(Pixel coordinate grounding data)
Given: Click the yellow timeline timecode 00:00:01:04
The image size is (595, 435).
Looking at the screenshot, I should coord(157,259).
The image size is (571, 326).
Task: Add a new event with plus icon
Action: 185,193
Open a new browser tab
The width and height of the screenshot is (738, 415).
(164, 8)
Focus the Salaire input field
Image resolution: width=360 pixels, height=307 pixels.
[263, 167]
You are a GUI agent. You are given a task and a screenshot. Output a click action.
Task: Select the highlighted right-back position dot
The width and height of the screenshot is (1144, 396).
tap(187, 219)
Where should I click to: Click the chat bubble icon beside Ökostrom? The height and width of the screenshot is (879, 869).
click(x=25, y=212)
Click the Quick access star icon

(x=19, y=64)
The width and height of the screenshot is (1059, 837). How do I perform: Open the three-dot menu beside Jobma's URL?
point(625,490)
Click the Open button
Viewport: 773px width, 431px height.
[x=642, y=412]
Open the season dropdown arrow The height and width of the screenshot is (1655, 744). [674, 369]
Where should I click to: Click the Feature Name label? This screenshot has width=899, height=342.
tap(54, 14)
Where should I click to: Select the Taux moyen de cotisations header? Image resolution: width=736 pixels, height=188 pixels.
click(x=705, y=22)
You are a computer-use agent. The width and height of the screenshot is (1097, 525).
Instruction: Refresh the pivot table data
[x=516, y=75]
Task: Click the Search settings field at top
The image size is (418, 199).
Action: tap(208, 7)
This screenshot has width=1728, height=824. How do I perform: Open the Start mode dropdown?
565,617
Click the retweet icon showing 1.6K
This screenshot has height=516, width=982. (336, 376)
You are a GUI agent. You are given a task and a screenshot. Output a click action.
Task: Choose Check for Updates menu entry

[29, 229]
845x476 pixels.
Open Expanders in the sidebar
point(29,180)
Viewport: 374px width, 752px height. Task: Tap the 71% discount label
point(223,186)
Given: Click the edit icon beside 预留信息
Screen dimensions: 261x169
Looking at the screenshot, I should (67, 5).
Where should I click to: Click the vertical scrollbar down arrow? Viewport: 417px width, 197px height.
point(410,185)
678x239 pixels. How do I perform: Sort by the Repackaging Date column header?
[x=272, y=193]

WHAT YOU NEED TO DO: Extract every line above containing the word "field".

COMPLETED EXERCISE:
Focus the Salaire input field
Task: Click the Search settings field at top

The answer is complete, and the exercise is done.